類似した話として、『ジョニーは戦場へ行った』はどうか、という内容でした。
当該コメントへの返信でも書いた通り、私は恥ずかしながらこの作品を読んでおりません。
そのため、なにもいうことができないのでした……
しかしここで……無理やりロック的な方向に引きつけてみましょう。なにしろこのブログはロック探偵を看板にしてますからね。
登場するのは、このブログではたびたび名前が出てくるクラッシュです。
彼らの歌に English Civil War というのがあります。
邦題は、英語タイトルをそのままカタカナ表記したあとに、カッコ書きで(英国内乱)となっています。セカンドアルバム GIVE 'EM ENOUGH ROPE(邦題は『動乱(獣を野に放て)』) に収録されている曲です。
なぜこれがつながってくるかというと……実はこの歌、アメリカ南北戦争期の軍歌「ジョニーは戦場へ行った」をもとにしているんです。
南北戦争期に歌われていた歌というのは、その後ずっと歌い継がれているものが結構あります。たとえば以前このブログで紹介した共和国賛歌もその一つですね。

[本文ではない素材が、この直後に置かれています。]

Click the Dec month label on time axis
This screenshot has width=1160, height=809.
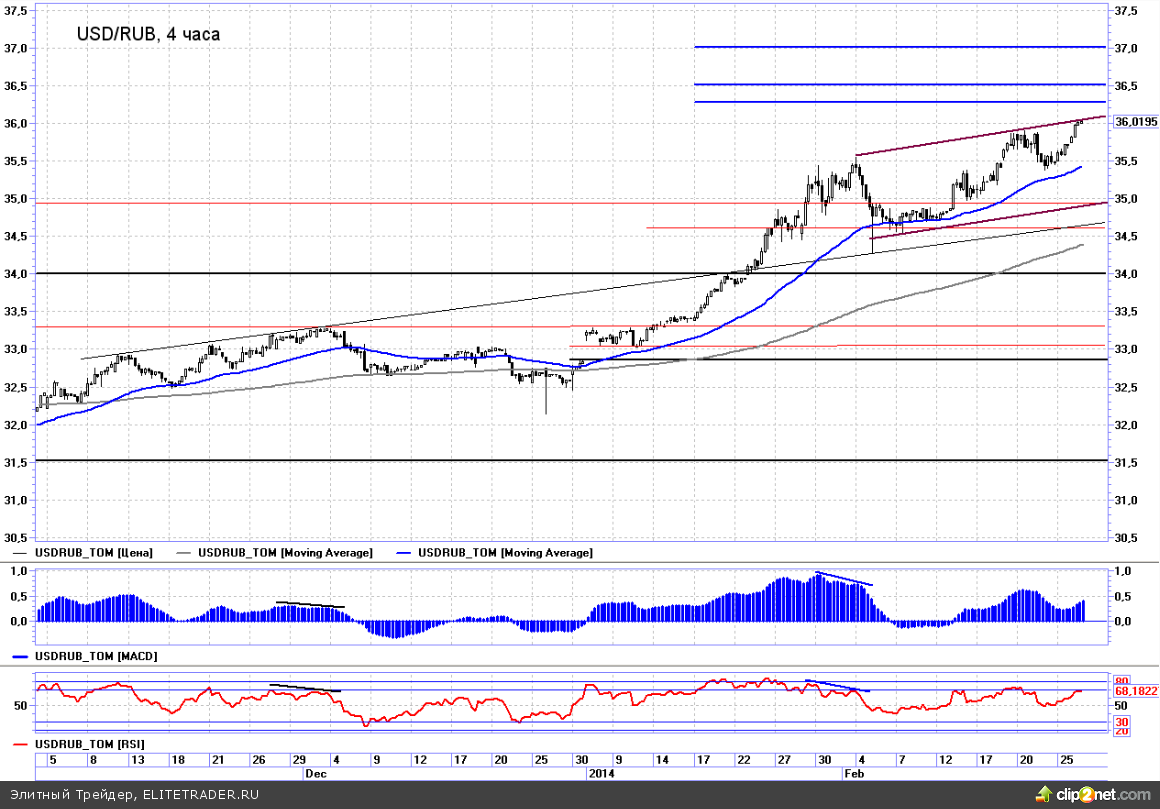click(316, 774)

「ジョニーは戦場へ行った」も、そうした曲の一つ。共和国賛歌と同様に、メロディは非常に有名で、映画『博士の異常な愛情』など、多くの映画で使われていることでも知られます。ダダダダッダ、ダッダダッダ、ダーッダダー……というあれです。クラッシュの English Civil War は、これをパンク風にアレンジしたものなのです。

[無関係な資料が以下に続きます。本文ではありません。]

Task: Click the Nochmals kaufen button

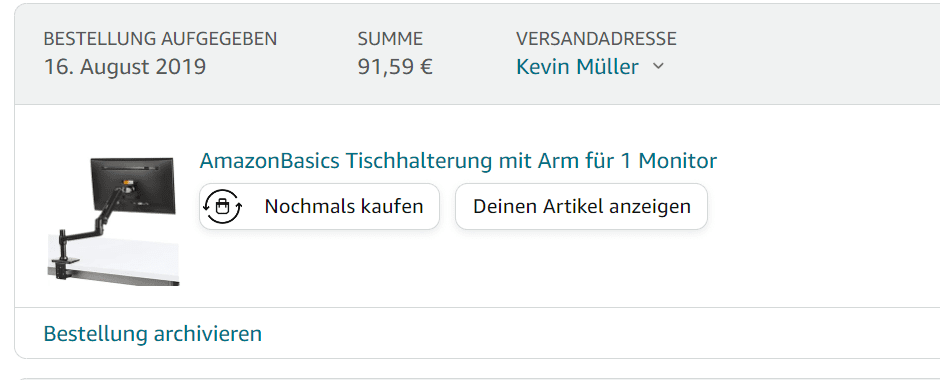Action: [320, 206]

ただし、パッと聴いただけでは非常にわかりにくい。私の場合、初めて聞いたときから十年ぐらいかかってようやく気付きました。(さすがに鈍すぎか?)
元の曲は、共和国賛歌に比べると、いかにも“軍歌”という感じがしますね。
そのメロディーにジョー・ストラマーがつけた歌詞は、こんなふうにはじまります。
ジョニーがまた家に帰ってくる
バスか地下鉄でやってくる
ジョー・ストラマーは、イギリスで極右団体が伸長している状況に警鐘を鳴らす意味でこの歌を作ったそうです。
本当の脅威は、外国のことよりもむしろ国内で極右団体が台頭してくることなんじゃないか……そういう問題意識が、内乱を題材にした歌をもとにした背景にあるのでしょう。
問題は、国内にある。ジョニーは、そう遠く(国外)へは行っていない。だから、バスか地下鉄で帰ってくる、ということです。
小耳にはさんだところでは、ジョー・ストラマーの兄も、右翼団体の一つであるナショナルフロントに参加していたそうですが、そういう事情であればこそ、危機感もひとしおだったのだと思われます。
先日の記事では“反戦”というメッセージについて書きましたが、いま日本国内を見てみた時に、やっぱり本当の問題はそこじゃないのかもしれません。
あからさまな自民族優先主義や、排他的思想を鼓吹するような団体が闊歩している。そういう主張が公共の場で堂々と語られる。自分の身近にも、そういう人がいる……この状況が本当に問題なんじゃないのか。
「ジョニーは戦場へ行った」というタイトルから、私はそんなことを考えました。
《追記》
ただし、件の歌と小説は、邦題が一緒というだけで原題は違います。
歌の「ジョニーは戦場へ行った」は、When Johnny Comes Marching Home で、小説のほうは Johnny Got His Gun。私も今回調べてはじめて知りましたが、日本でも邦訳が出た当初は『ジョニーは銃をとった』という原題に忠実な邦題になっていたものの、映画のほうで『ジョニーは戦場へ行った』の邦題がつけられ、そっちがメジャーになったということのようです。